_What you will do:_
(1) In the news item on San Francisco's Drag Laureate, how long is D'Arcy Drollinger's term?
(2) Do these statements agree with the news item on San Francisco's Drag Laureate? Answer yes or no for each and quote the words that decide it. (a) Drollinger is the first person to hold the post of Drag Laureate in San Francisco. (b) Mayor London Breed made her remarks at a press conference. (c) Drollinger will produce events as well as take part in them.
(3) According to the news item on San Francisco's Drag Laureate, why does Mayor London Breed say San Francisco embraces and elevates drag performers?

**** Document extract

The Mayor of San Francisco has named D’Arcy Drollinger to serve as the city’s first ever Drag Laureate.
A veteran of San Francisco’s vibrant drag scene, Drollinger will fulfill an 18-month term as the city’s ambassador for the drag and LGBTQ+ community.
“While drag culture is under attack in other parts of the country, in San Francisco we embrace and elevate the amazing drag performers who through their art and advocacy have contributed to our City’s history around civil rights and equity,” said Mayor London Breed in a news release last week.
On top of serving as the spokesperson for San Francisco’s LGBTQ+ community, Drollinger will produce and participate in events and programs that “celebrate the City’s rich drag history and diversity.”
Responsibilities Drollinger is “honored and thrilled” to execute.
“I am proud to live in a city that is pioneering this position while other parts of the U.S. and the world might not be supportive of Drag,” she said. “This role will build bridges and create partnerships, while elevating and celebrating the Art of Drag.”

********
**** Dataset content

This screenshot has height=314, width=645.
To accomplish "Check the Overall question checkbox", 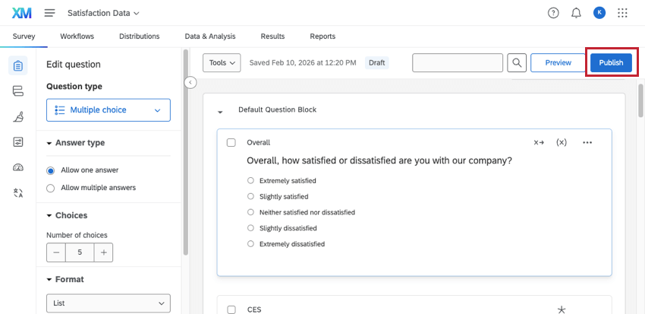I will (x=231, y=142).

********

_Results:_
(1) 18 months.

(2)
(a) Yes: "the city’s first ever Drag Laureate"
(b) No: "said Mayor London Breed in a news release last week"
(c) Yes: "Drollinger will produce and participate in events and programs"

(3) She says drag performers have contributed to the city's history around civil rights and equity through their art and advocacy. She sets this against drag culture being under attack in other parts of the country.